Monday, October 17, 2011
Henry Gonzalez Convention Center, Hall C, Street Level

Kayuki C. Kaizzi1, John Byalebeka1, Onesmus Semalulu1, Angela Nansamba1, Patrick Musinguzi2, Peter Ebanyat2, Theodore Hyuha2, Emmanuel Odama1, Issac Alou1, Williams Zimwanguyizza1 and Charles Wortmann3, (1)National Agricultural Research Laboratories-Kawanda, Kampala, Uganda
(2)Faculty of Agriculture, Makerere University, Kampala, Uganda
(3)University of Nebraska–Lincoln, Lincoln, NE
Small holder farmers have little access to capital and need high rates on return on their investments. Returns to investment in fertilizer varies with crop and nutrient applied.

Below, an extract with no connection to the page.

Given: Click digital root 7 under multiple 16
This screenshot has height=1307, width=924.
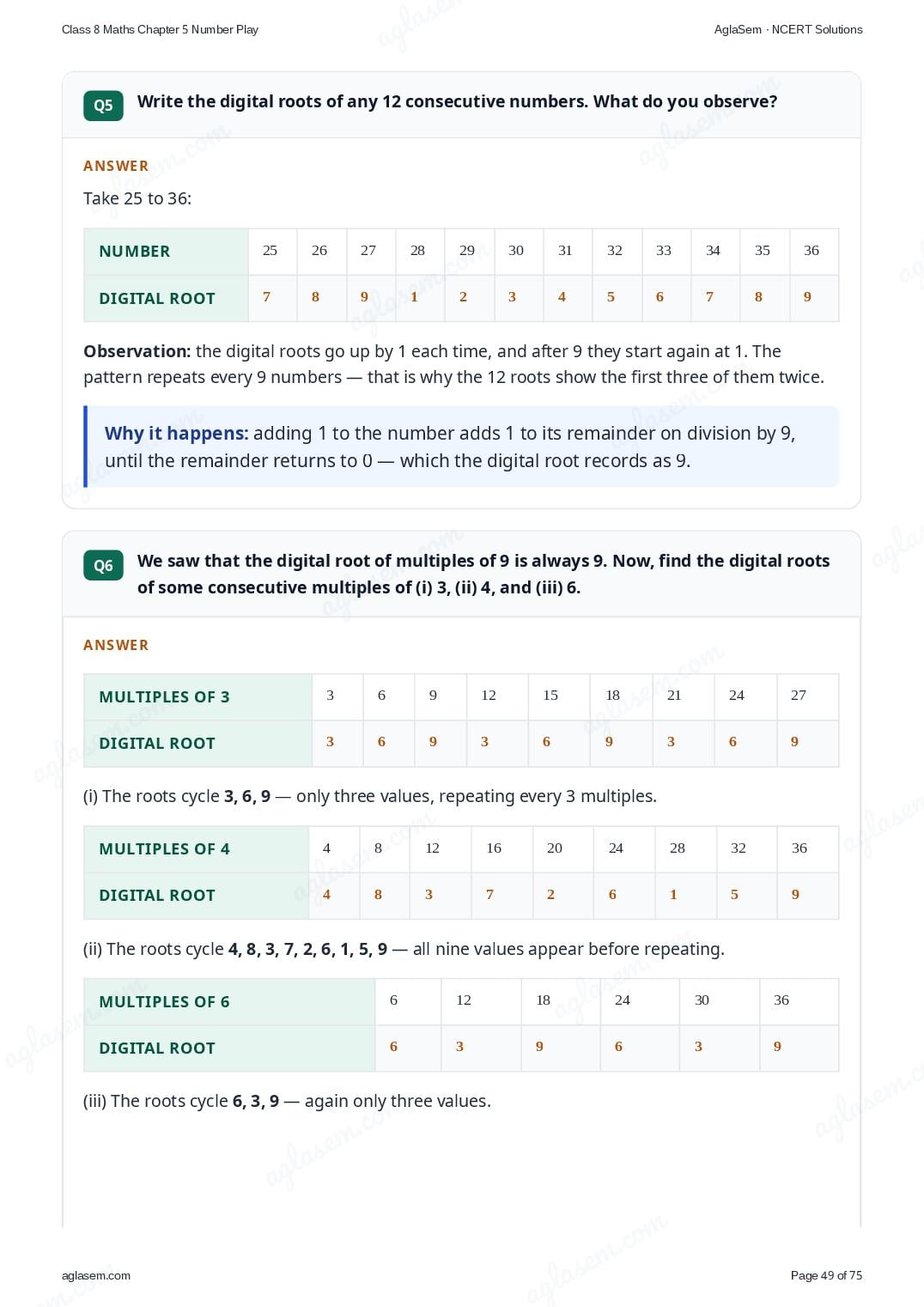Looking at the screenshot, I should click(x=489, y=895).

Six to 15 site-seasons of fertilizer  N, P, K rate research were conducted for maize, grain sorghum, upland rice, and dry bean, and only P and K for soybean and groundnut. Response curves were determined for each nutrient and each crop and the economically optimal application rates were determined. The returns to nutrient application were determined at different N cost to grain price ratios. For the current cost ratio, the returns to application of a starter dose of 10 kg ha-1 N to dry bean gave the highest benefit:cost ratio, followed by P applied to groundnut, N applied to maize, and P applied to soybean. The information is being used to develop a tool for optimizing returns to fertilizer use for farmers with little investment capital.